3、網絡安全設備上報安全事件不準確，容易錯報、漏報，不能及時處理；

4、網絡安全依賴于安全廠商對威脅的跟進、分析、服務。

針對上述問題，有必要提供一種區別于傳統網絡安全手段的可信安全網絡架構，其能夠采用主動出擊的方式，對網絡的源頭終端（身份、應用程序、進程等）進行安全認證并根據設定的規則進行安全標記，以實現用戶終端按角色權限的安全準入，實現網絡層授權；且根據業務類別和業務權限建議安全的訪問路徑，使邏輯上網絡中僅存在客體和主體兩個對象，避免了數據被竊取、被篡改。同時彌補傳統安全防護手段的不足，從數據傳輸、網絡邊界、主機終端各個層面對網絡進行一體式聯動安全防護，并真正意義上滿足網絡等級保護的要求。

發明內容

本發明的目的在于提供一種可信網絡，其能夠采用主動出擊的方式，對網絡的源頭終端（身份、應用程序、進程等）進行安全認證并根據設定的規則進行安全標記。

為實現上述目的，本發明采用以下技術方案：

一種可信網絡，包括可信應用、可信標記、可信代理、可信管理平臺和可信路由器；其中，

所述可信應用是部署在網絡中用于支撐業務的IT服務，由可以被識別的主體和客體組成，其中，所述主體為代表用戶行為的進程，所述客體為文件、目錄、設備文件、符號鏈接中的一種或幾種；所述可信應用賦予了上讀/下寫具體的安全級別和類別；

所述可信標記存在于所述主體和客體之間交互的IP報文中，可信標記包含安全級別、可信應用的類別兩個字段內容；

所述可信代理部署在終端上，根據所述可信管理平臺要求的規則識別可信應用，并在IP報文中增加可信標記；

所述可信管理平臺為提供給機構管理員的操作平臺，管理員通過所述可信管理平臺，編輯可信規則，所述可信代理對所述可信標記的處理規則以及可信控制設備對所述可信標記的處理規則，所述可信管理平臺為大型機構提供分布式管理的特性；

所述可信路由器部署在網絡中，用于識別IP報文中的可信標記，并根據所述可信管理平臺制定的規則對IP報文進行處理。
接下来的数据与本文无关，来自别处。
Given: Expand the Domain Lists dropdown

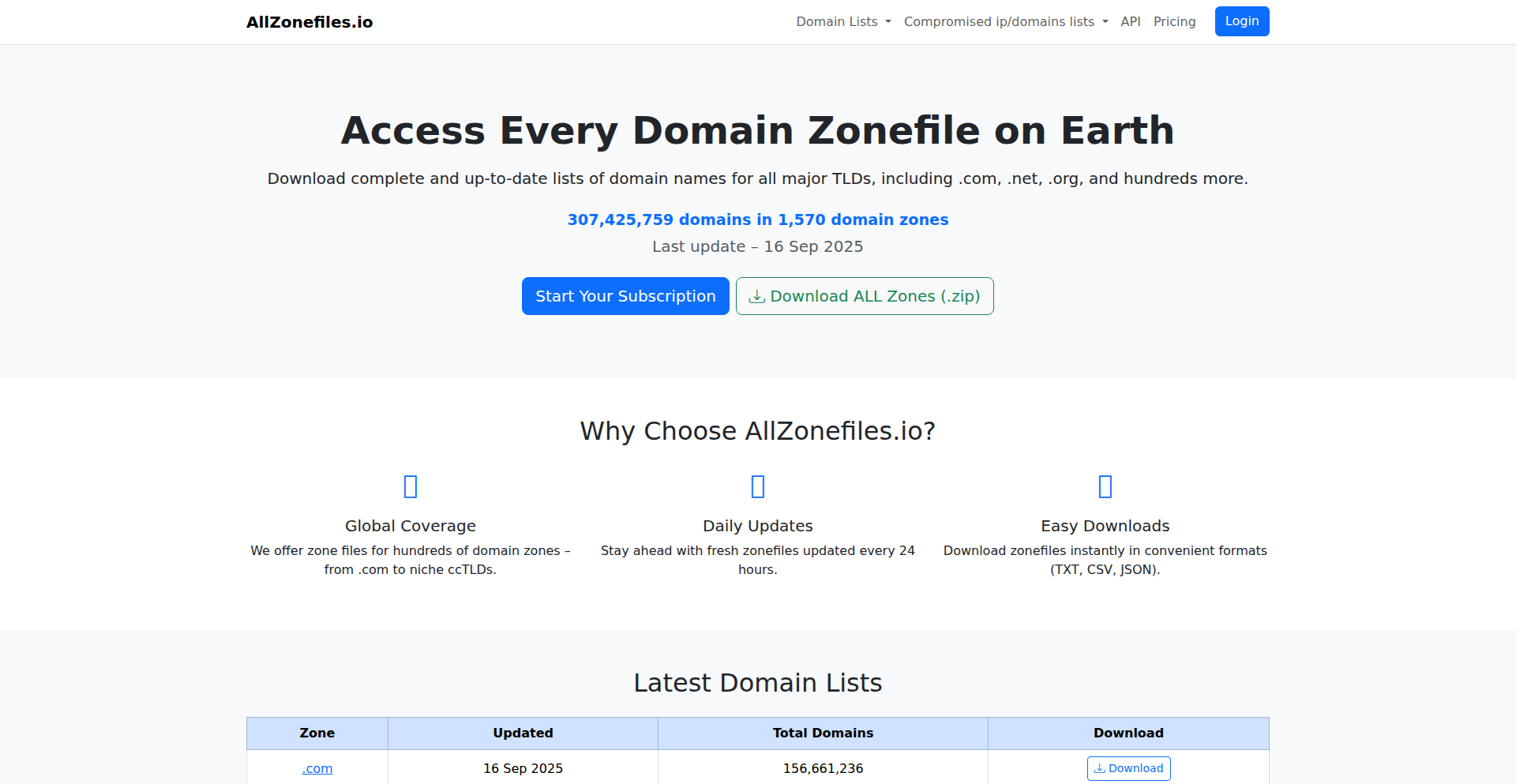Looking at the screenshot, I should tap(843, 22).
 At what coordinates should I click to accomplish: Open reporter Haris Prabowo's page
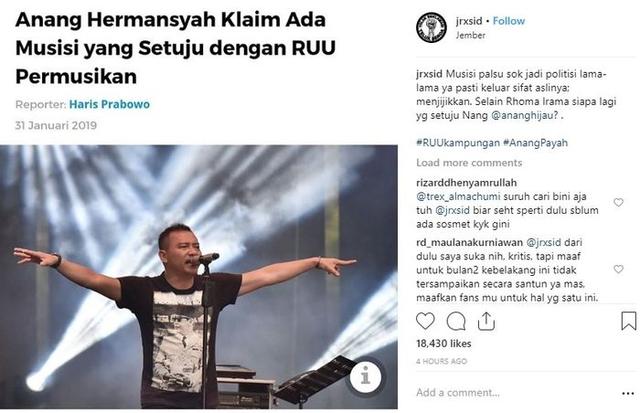pos(109,104)

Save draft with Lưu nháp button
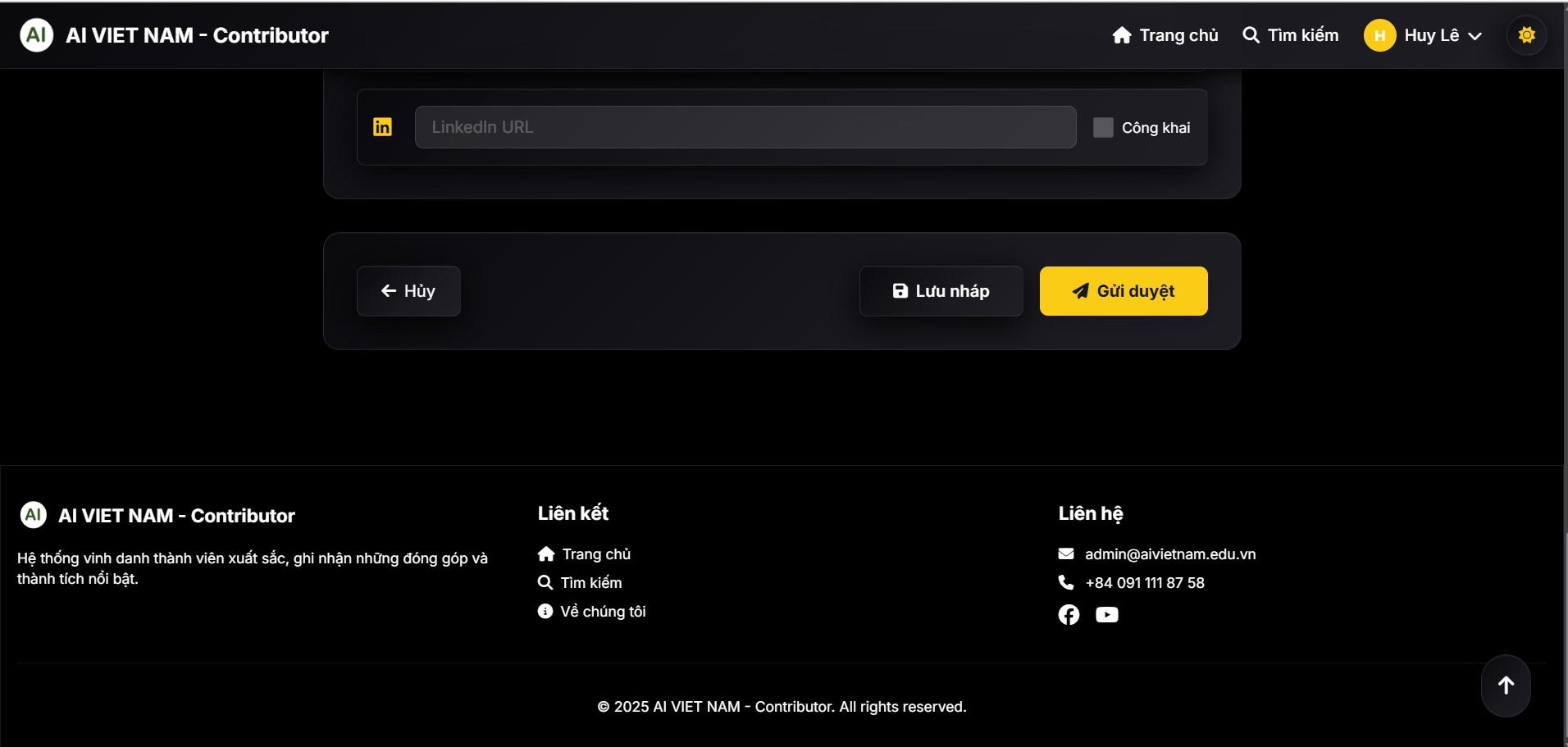pos(941,291)
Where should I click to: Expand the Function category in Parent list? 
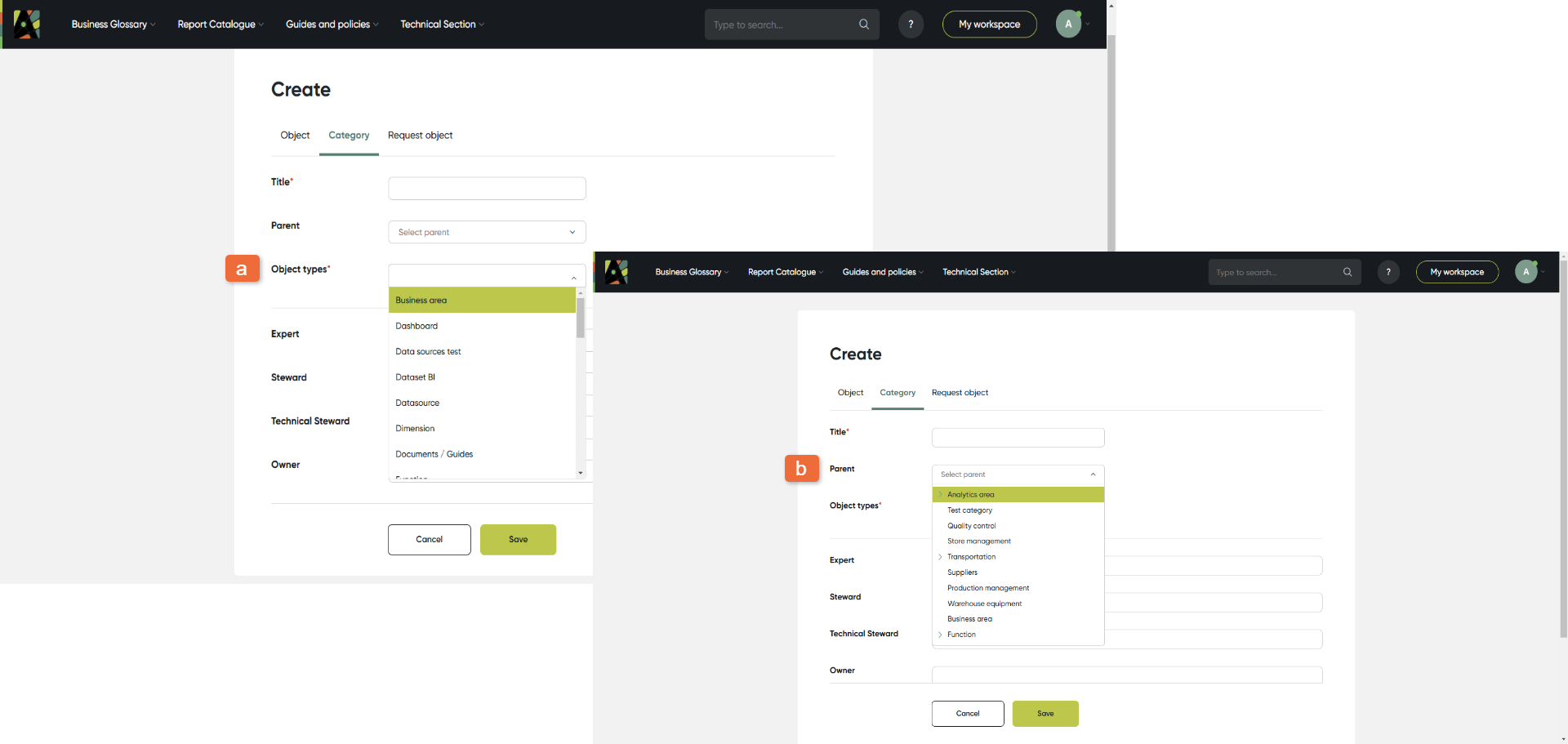click(940, 635)
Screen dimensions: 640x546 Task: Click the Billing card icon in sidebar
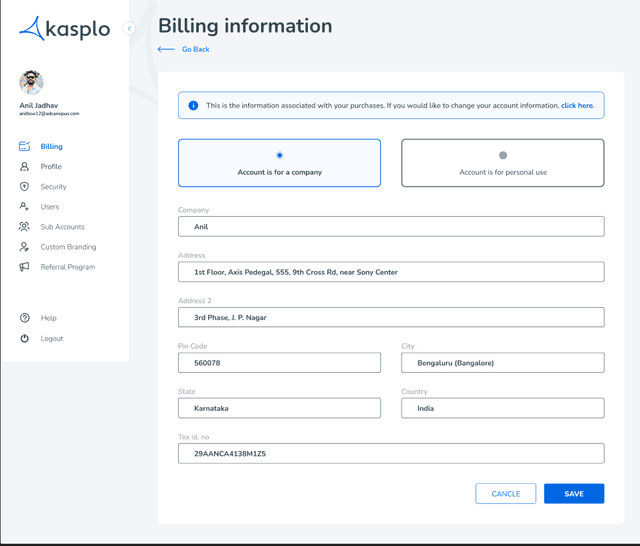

進一步地，所述可信標記的選項格式的各字段的含義依次為：

選項類型、選項長度、解析域和標簽；

其中，所述選項長度表示所述可信標記的選項的總長度，包括所述選項類型和選項長度這兩個字段的長度。

進一步地，在所述可信標記的選項格式中：

所述選項類型的長度為1字節，值為134；

所述選項長度的長度為1字節；

所述解析域的長度為4字節；

所述標簽的長度可變。

進一步地，所述標簽為位圖標簽類型，所述標簽的格式的各字段的含義依次為：

標簽類型、標簽長度、對齊字節、安全級別和類別位圖。

進一步地，在所述標簽的格式中：

所述標簽類型的長度為1字節；

所述標簽長度的長度為1字節，表示標簽總長度，包括標簽類型和標簽長度這兩個字段的長度；

所述對齊字節的長度為1字節，值為0，使所述類別位圖在偶數字節的邊界對齊；

所述安全級別的長度為1字節，取值范圍是0到255；

所述類別位圖的長度可變，長度范圍是0-30字節。

進一步地，所述安全級別和類別用數字表示，并且主機創建有把數字映射到ASCII碼的映射表，所述解析域用來指示主機應該使用哪條映射表項解釋CIPSO選項中的數字。

進一步地，在所述類別位圖中，比特按從左到右排序，其中，

類別n由第n位的比特表示；

比特n為1表示類別n是標簽的一部分，為0表示類別n不是標簽的一部分；

所述n滿足0≤n≤239。

進一步地，所述類別位圖的尾部字節不全為0。

進一步地，所述標簽類型的值為1，所述類別位圖的長度為10字節。

進一步地，所述可信標記的選項規范是draft-ietf-cipso-ipsecurity-01。